→ RECORD EXTRACTS:
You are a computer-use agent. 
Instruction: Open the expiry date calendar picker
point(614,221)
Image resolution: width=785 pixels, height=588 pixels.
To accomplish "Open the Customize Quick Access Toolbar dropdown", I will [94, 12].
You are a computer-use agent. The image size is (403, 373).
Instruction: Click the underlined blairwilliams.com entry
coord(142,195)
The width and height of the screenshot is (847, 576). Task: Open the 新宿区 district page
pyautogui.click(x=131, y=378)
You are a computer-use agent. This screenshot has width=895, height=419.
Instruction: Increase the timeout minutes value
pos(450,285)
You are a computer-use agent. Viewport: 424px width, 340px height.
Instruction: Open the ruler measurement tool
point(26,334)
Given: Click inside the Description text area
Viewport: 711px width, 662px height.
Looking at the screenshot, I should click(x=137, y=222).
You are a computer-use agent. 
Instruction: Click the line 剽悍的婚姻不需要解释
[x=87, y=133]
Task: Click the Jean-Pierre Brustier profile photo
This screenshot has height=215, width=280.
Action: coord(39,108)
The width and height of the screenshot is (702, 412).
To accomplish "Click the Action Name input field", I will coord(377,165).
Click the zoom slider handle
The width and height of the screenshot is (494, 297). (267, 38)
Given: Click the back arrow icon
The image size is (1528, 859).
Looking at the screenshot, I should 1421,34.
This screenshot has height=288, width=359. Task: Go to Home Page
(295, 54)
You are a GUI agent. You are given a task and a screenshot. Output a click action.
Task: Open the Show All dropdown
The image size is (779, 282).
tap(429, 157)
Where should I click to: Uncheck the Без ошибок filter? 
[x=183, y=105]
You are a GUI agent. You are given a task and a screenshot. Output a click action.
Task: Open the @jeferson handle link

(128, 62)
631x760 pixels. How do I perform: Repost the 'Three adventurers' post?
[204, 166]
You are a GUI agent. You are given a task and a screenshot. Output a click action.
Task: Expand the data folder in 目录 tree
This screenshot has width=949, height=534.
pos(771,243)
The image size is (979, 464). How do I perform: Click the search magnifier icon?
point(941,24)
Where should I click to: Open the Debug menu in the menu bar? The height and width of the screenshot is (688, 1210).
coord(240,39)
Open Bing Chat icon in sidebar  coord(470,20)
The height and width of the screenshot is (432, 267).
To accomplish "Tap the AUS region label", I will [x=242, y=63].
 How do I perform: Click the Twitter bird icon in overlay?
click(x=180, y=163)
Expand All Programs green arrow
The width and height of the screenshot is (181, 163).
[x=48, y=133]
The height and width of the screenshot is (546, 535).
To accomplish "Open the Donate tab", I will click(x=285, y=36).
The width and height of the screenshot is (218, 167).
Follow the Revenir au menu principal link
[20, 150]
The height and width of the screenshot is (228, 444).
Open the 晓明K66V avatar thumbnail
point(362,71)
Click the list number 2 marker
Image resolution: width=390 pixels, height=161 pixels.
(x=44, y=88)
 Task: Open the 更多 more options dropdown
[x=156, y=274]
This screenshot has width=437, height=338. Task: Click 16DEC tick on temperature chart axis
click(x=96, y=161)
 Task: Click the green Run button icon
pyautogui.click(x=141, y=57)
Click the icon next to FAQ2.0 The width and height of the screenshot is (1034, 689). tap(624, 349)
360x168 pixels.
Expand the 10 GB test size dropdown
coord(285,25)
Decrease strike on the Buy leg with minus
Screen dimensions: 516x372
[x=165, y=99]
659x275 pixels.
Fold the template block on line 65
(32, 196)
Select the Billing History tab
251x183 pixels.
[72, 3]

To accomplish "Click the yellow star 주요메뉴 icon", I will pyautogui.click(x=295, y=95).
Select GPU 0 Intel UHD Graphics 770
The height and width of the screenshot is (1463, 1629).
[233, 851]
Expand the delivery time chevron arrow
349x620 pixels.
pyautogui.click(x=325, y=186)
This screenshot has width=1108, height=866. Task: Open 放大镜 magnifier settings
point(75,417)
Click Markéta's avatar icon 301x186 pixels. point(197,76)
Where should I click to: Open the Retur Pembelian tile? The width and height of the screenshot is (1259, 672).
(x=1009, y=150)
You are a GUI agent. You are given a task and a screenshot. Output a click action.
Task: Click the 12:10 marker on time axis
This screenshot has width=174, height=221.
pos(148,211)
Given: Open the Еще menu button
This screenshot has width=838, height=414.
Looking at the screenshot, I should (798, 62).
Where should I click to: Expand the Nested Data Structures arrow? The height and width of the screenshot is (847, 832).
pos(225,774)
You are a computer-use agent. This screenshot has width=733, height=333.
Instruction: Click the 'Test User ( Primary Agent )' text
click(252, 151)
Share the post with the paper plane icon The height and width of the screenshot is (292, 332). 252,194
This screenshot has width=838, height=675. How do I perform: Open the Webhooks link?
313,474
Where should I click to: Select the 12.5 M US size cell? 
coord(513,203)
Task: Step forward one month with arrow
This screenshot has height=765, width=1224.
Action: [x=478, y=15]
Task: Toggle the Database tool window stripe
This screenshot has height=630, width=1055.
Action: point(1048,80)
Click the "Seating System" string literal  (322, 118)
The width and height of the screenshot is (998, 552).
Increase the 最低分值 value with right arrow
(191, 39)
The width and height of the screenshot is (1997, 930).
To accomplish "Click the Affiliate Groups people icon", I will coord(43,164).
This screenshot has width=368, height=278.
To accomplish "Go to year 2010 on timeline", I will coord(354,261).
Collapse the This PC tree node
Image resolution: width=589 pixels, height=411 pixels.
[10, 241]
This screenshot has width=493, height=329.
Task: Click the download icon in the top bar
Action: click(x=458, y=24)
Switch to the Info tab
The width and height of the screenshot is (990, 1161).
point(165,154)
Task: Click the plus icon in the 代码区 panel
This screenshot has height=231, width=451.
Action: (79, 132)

→ TASK PROMPT:
Exact copies of the lines from the one with "The width and height of the screenshot is (990, 1161)." through the final line of the listing should be returned, and no other lines.

→ SOLUTION TO THIS TASK:
The width and height of the screenshot is (990, 1161).
point(165,154)
Task: Click the plus icon in the 代码区 panel
This screenshot has height=231, width=451.
Action: (79, 132)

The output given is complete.